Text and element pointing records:
------------

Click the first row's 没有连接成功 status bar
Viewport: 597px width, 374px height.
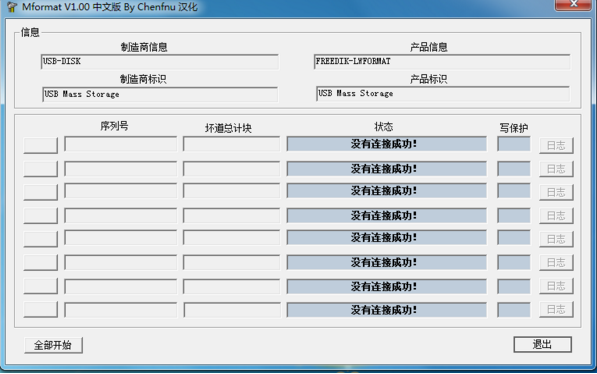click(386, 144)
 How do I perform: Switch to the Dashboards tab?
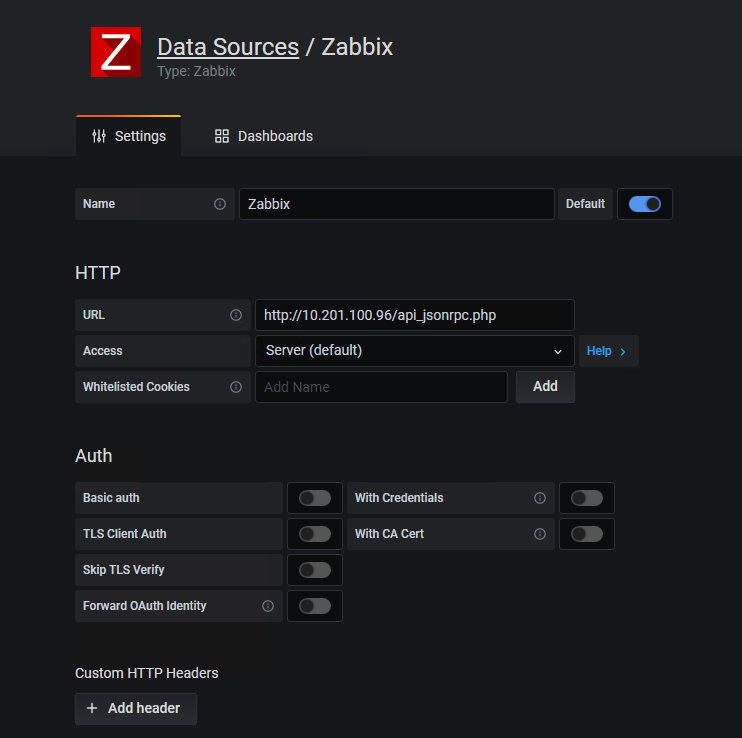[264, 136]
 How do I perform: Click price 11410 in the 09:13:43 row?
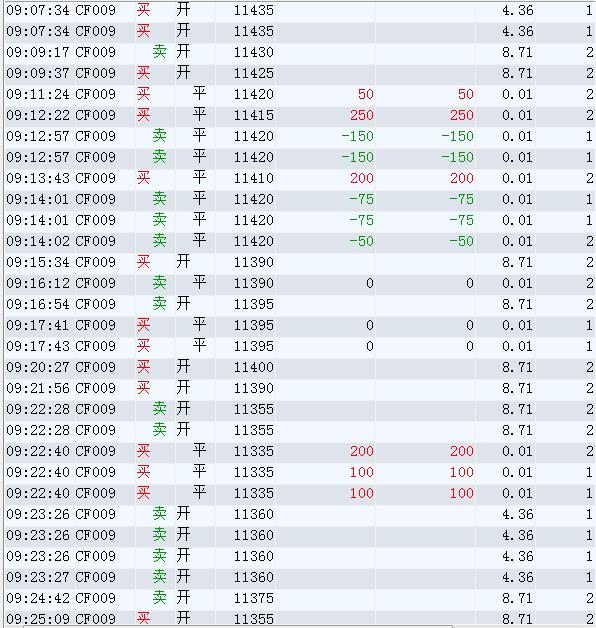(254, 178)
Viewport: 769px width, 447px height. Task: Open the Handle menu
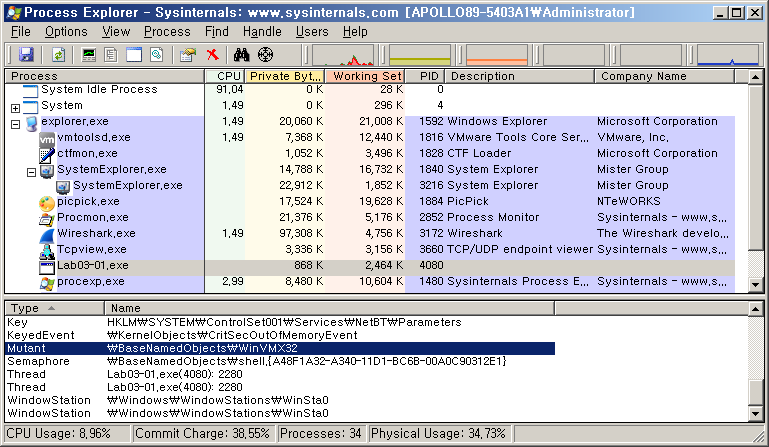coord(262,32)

------------

Copy the lines above word for word, leaving out the pictures.

Click the first row's 没有连接成功 status bar
Viewport: 597px width, 374px height.
click(386, 144)
 How do I perform: Switch to the Dashboards tab?
[264, 136]
 How do I perform: Click price 11410 in the 09:13:43 row?
(254, 178)
Viewport: 769px width, 447px height. Task: Open the Handle menu
coord(262,32)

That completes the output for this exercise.